Les enfants d’Adam font partie d’un corps
Ils sont créés tous d’une même essence
Si une peine arrive à un membre du corps
Les autres aussi, perdent leur aisance
Si, pour la peine des autres, tu n’as pas de souffrance
Tu ne mériteras pas d’être dans ce corps.
Saadi, Mashid Moshiri
Dictionnaire des poètes renommés persans : À partir de l’apparition du persan dari jusqu’à nos jours. Téhéran, Aryan-Tarjoman, 2007
Oui, Universalité et non mondialisation… Solidarité et non individualisme…

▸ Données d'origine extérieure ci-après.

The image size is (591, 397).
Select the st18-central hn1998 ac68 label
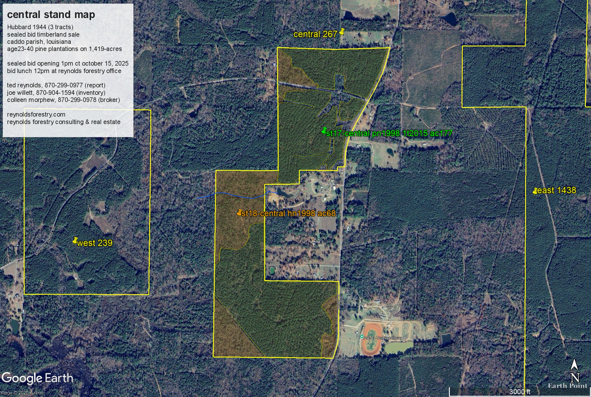tap(288, 213)
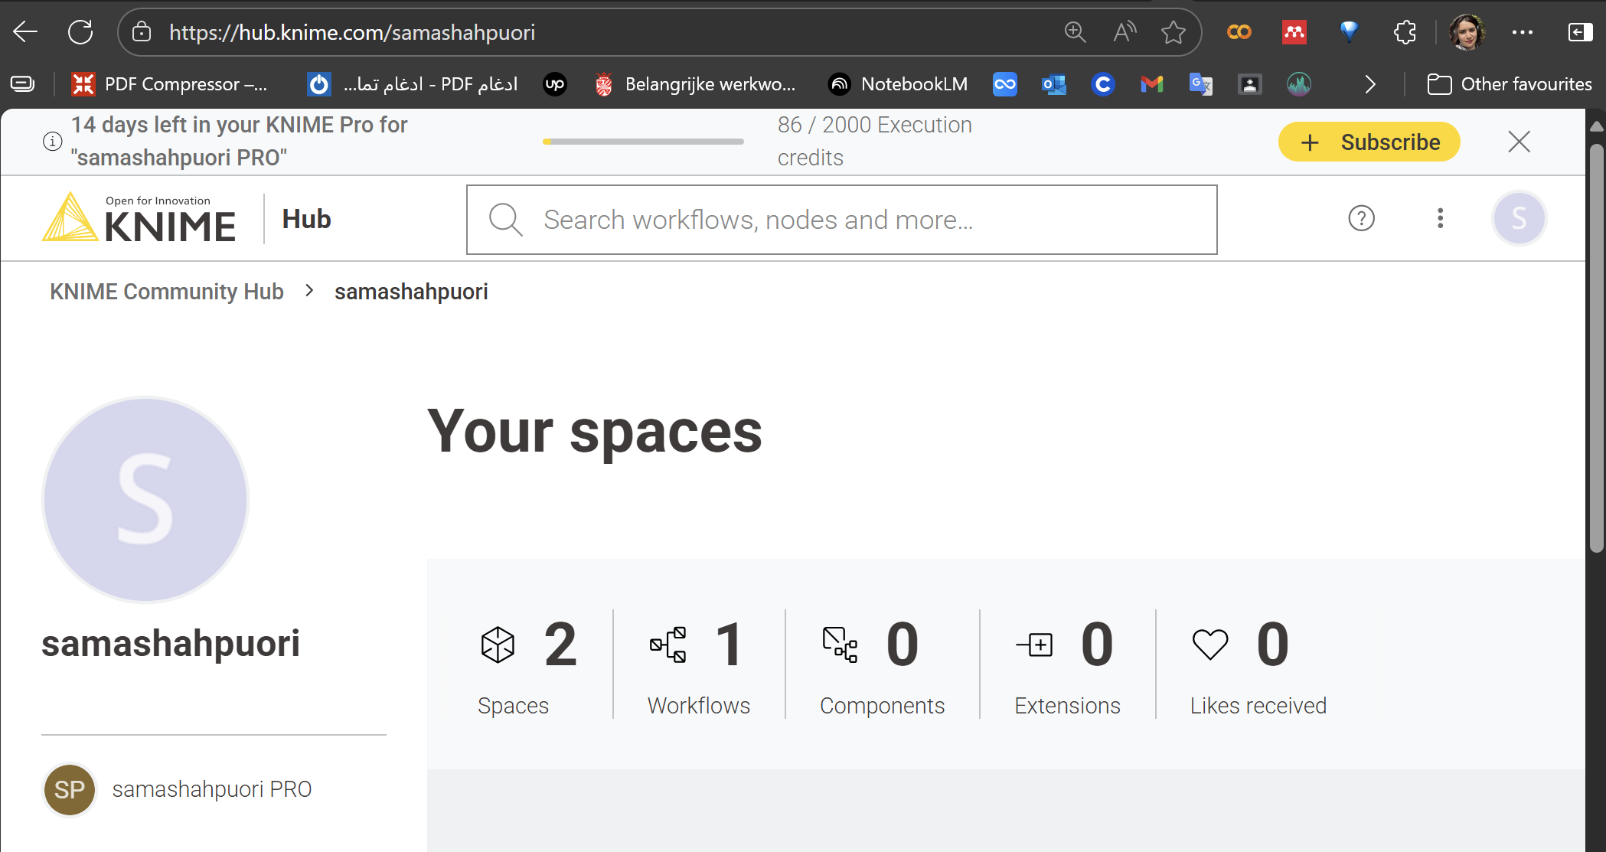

Nous sommes à l’aube du 13 avril. Après une semaine de pluie continue le soleil est au rendez-vous. J’arpente l’artère principale de la ville. Un jeune couple me dépasse. La femme qui se tient à bonne distance de son mari, lui dit joyeusement, « regarde comme ils sont beaux ces œufs de pâques. Cela me rappelle notre voyage de l’an passé à Erevan ! » En espérant qu’Arezou, Pari et tous leurs camarades soient sains et saufs je souhaite bonnes Pâques aux compatriotes d’origine arménienne et respire à pleins poumons le printemps que mon masque n’effarouche pas.
Mais les œufs de Pâques de Téhéran comme les espoirs de cette magnifique et généreuse jeunesse ne sauraient nous faire oublier que d’ici une heure le trafic reprend, que métro et bus seront pris d’assaut par des milliers de personnes obligées de travailler pour survivre.
Les œufs de Pâques, côté jardin de Téhéran, ne pourraient me faire oublier les drames qui se déroulent dans les no man’s land iraniens, dans les gourbis en bordures des villes, dans les provinces délaissées comme dans les centres de détention surchargés et surchauffés où parmi les centaines de prisonniers libérés sous caution seuls une petite poignée de prisonniers politiques ont été relâchés à ce jour.